The tax situation for bingo operators in the UK has long been deemed flawed. While this relatively harmless entertainment pursuit is dubbed ‘soft gambling’, it pays more in tax as an industry than the ‘hard’ gambling operators pay. Casinos, the sports betting industry and adult gaming centres pay an across-the-board 15% tax and the bingo industry pays 20% altogether. There have been precedents set in EU courts regarding the ‘fairness’ of this practice, but only with regard to claiming certain types of VAT back, while the online UK gambling industry gets away with blue murder in not paying tax.
Regardless of how prestigious it is to have a license under the UK Gambling Commission, it just doesn’t pay for online gambling operators. Even big brand names such as William Hill, Betfred, Betfair, Ladbrokes and so on, have their online gambling operations licensed offshore. The reason being – this changes the tax they pay from as much as 20% in the case of bingo and 15% in the case of gambling – to a meagre approximation of tax of about 1%.
The UK government is a also tired of the fact that the William Hills of this world, take tax pounds away into offshore jurisdictions such as Alderney, Gibraltar, Malta, and so on, which also still leaves them the right to advertise to a UK facing audience. They want things to change and quite honestly we don’t blame them.
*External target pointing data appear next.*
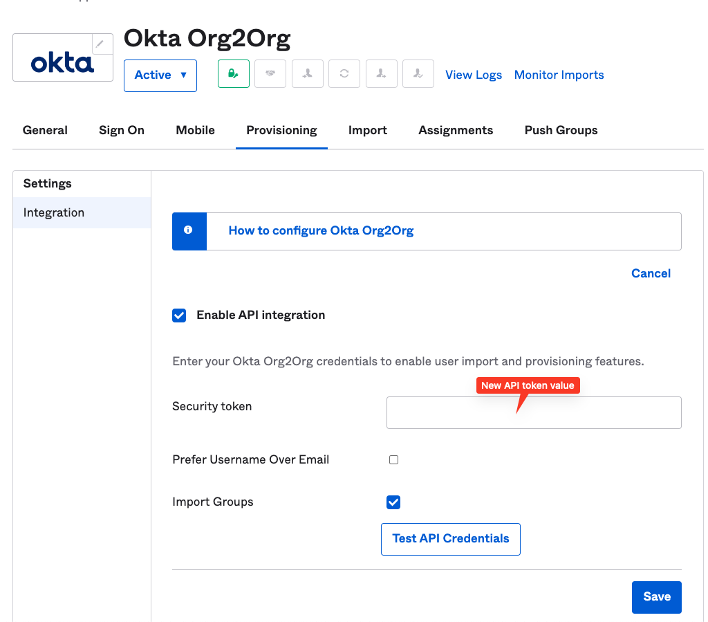Click into the Security token field
The image size is (708, 622).
(x=533, y=413)
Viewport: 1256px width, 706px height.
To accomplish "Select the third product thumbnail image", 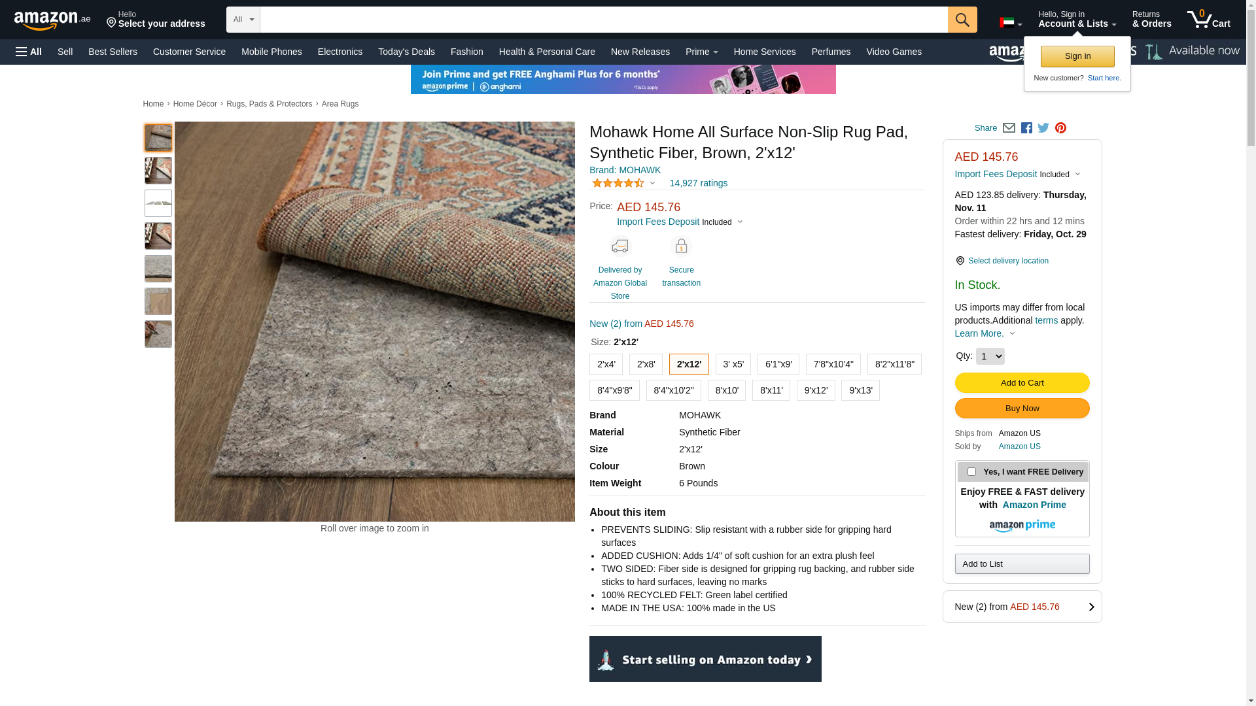I will 158,203.
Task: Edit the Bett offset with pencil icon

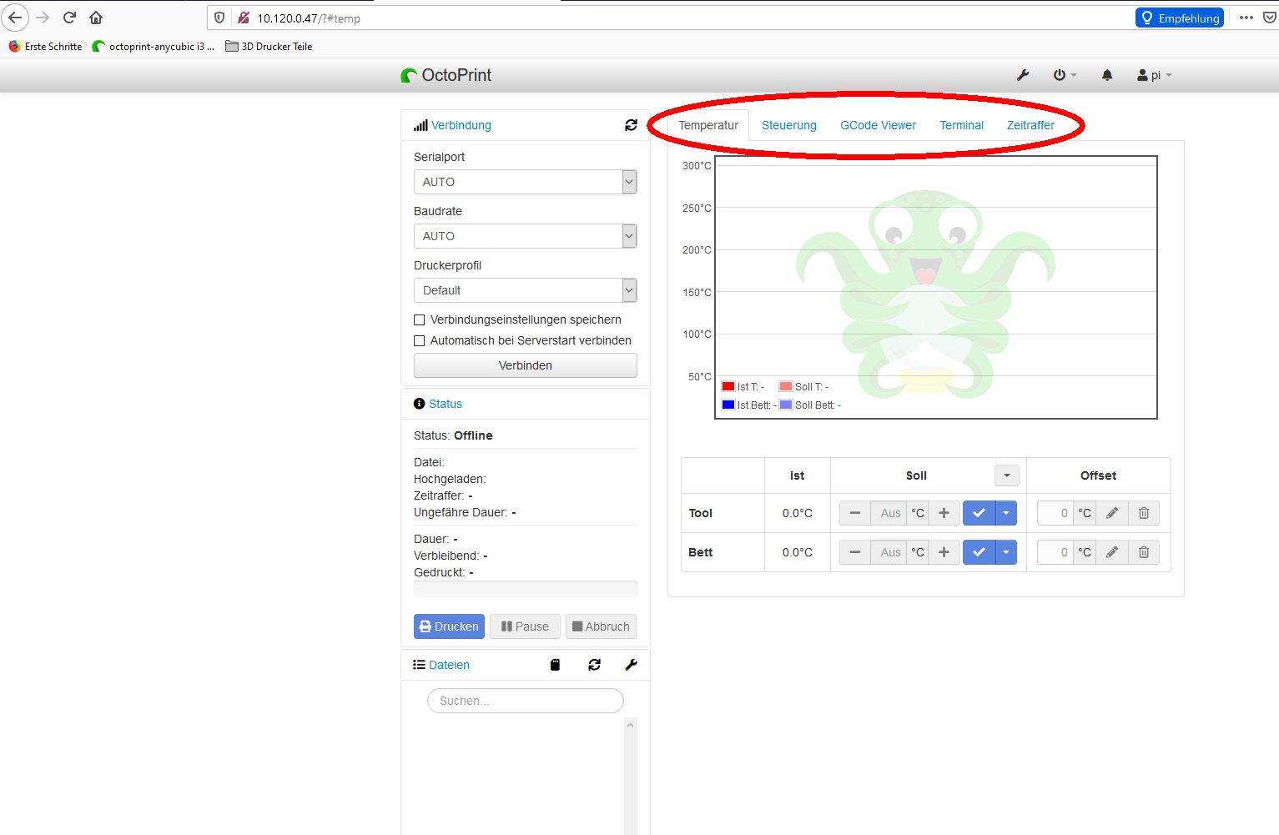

The UK online bingo/gambling audience is one of the most prolific and sophisticated of its kind world-wide, and if an operator wants to punt their business to this audience, then they should pay. The UK is in desperate need of more tax funds as is being seen in social welfare and NHS reforms, why not some from a gambling industry that is not paying their way. Perhaps they can even knock a few % off the land bingo industry’s tax bill this way. I mean, let’s rather have 300 operators paying 7.5% than 10 operators paying 15% – do the maths?